Greif den Forumsfaden über den Tonerfehler am Brother HL 5240 auf und schreib ihn nach dem letzten Satz weiter.

- _Angezeigter Text_
========================================
# Brother HL 5240 meldet Tonerfehler



## bsewing (6. April 2008)

Hallo 

Habe folgendes Problem mit einem Brother Drucker:

Drucker wird erkannt an USB und LPT1, Installation der Treiber OK.
Nach Aus- und wieder Einschalten wird der Drucker erkannt.
Der Drucker macht den Selbsttest, die Toner-LED ist gelb und die Status-LED rot.
Nach Drücken von "Cancel Job" ist der Status grün und die Toner-LED aus.

Druckaufträge werden aber nicht gedruckt. Die DruckerQueue ist leer.

Im Drucker scheint wohl was anzukommen, aber nicht verarbeitet zu werden.

Wenn ich dann auf GO klicke, leuchten wieder die Toner-LED und Status-LED wie oben beschrieben.

Hat jemand ne Idee 

Björn


----------



## aero_eagle (9. April 2008)

Hi

Schau mal da... http://welcome.solutions.brother.co...tml?reg=eu&c=de&lang=de&prod=hl5240_all&Cat=6

Habe nicht mal 1min gebraucht um diesen link zu suchen mit "brother fehlermeldungen HL 5240 " ^^

http://www.gidf.de


----------



## bsewing (10. April 2008)

Die Meldungen habe ich im Handbuch auch schon gelesen. Hätte ich hier vielleicht schreiben sollen. Zudem habe ich auch die Toner-Kartusche gewechselt. Aber das Problem bleibt.

Björn


----------



## fluessig (11. April 2008)

Hast du mal das Kabel gewechselt - also von USB auf die alten parallel Port Kabel? Welches Kabel verwendest du?


----------



## bsewing (11. April 2008)

Auch das habe ich gemacht.

Der Drucker ist inzwischen in der Rep. Angeblich war es nicht-originaler Toner.
Steht aber Brother drauf.
========================================
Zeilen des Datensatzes
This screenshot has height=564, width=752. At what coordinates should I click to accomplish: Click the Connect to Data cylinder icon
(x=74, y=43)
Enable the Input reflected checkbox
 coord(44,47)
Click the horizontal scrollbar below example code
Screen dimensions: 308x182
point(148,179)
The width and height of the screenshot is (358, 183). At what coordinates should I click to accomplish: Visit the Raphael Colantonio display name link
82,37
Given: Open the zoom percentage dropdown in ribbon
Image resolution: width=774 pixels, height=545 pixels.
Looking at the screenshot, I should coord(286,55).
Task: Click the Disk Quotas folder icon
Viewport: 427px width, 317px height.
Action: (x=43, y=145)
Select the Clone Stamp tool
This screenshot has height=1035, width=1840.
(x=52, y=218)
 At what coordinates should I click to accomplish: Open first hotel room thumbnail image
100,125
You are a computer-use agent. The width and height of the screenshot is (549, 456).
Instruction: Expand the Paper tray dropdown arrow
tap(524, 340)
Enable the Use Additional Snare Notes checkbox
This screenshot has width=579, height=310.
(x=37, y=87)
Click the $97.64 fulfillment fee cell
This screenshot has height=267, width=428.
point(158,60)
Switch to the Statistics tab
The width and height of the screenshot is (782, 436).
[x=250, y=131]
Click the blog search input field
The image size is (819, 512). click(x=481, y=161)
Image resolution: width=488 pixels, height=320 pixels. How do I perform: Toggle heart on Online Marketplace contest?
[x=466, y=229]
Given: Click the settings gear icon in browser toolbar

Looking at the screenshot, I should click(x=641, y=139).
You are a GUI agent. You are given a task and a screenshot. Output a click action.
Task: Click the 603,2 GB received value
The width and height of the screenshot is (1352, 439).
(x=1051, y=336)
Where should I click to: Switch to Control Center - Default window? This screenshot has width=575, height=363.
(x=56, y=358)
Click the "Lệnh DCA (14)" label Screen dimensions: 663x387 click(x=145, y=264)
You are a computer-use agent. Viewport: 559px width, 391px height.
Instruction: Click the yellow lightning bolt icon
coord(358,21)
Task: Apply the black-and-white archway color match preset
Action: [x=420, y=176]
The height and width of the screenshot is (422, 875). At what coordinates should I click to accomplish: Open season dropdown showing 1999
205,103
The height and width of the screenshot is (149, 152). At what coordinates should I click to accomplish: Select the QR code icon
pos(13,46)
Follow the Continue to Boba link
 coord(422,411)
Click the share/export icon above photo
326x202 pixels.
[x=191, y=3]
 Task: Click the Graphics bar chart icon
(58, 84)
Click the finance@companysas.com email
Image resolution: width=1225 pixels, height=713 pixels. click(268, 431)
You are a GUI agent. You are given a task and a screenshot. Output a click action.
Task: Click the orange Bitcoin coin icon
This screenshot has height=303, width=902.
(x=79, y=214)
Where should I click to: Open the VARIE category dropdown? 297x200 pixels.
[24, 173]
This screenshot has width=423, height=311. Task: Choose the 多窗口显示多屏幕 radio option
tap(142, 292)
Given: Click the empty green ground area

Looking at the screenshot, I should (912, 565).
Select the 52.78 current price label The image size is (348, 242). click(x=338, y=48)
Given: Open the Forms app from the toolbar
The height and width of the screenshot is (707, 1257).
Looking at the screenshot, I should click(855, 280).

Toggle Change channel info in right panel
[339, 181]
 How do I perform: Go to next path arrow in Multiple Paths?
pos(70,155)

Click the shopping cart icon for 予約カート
========================================
- _Lösung_
Abwarten

Björn


----------



## binfing02 (13. Juni 2008)

Hallo 

bei mir besteht genau das selbe Problem wie oben beschrieben. Ich habe einen rebuildToner der Firma Viking office versand eingesetzt und seitdem leuchtet die toner kontrolleuchte.

Was ist denn bei der Reparatur rausgekommen?

viele grüße...


----------



## bsewing (13. Juni 2008)

Der Drucker war jetzt vier Wochen bei Brother, aber das Problem besteht immer noch. Dennoch kann jetzt aber gedruckt werden.

Ich versteh das auch nicht mehr.

Björn


----------



## DaLooer (18. Januar 2010)

Es gibt 2 Drucker. HL 5240 L und den HL 5240. 'Ich kann euch die Lösung für den HL 5240 L sagen: " Frontklappe auf, Tonereinheit mit Trommel raus, 1x GO drücken, Tonereinheit mit Trommel wieder rein->Klappe zu, dann 2x auf GO drücken und der Drucker erkennt jetzt das ein neuer Toner drin ist auch wenn kein original verwendet wird!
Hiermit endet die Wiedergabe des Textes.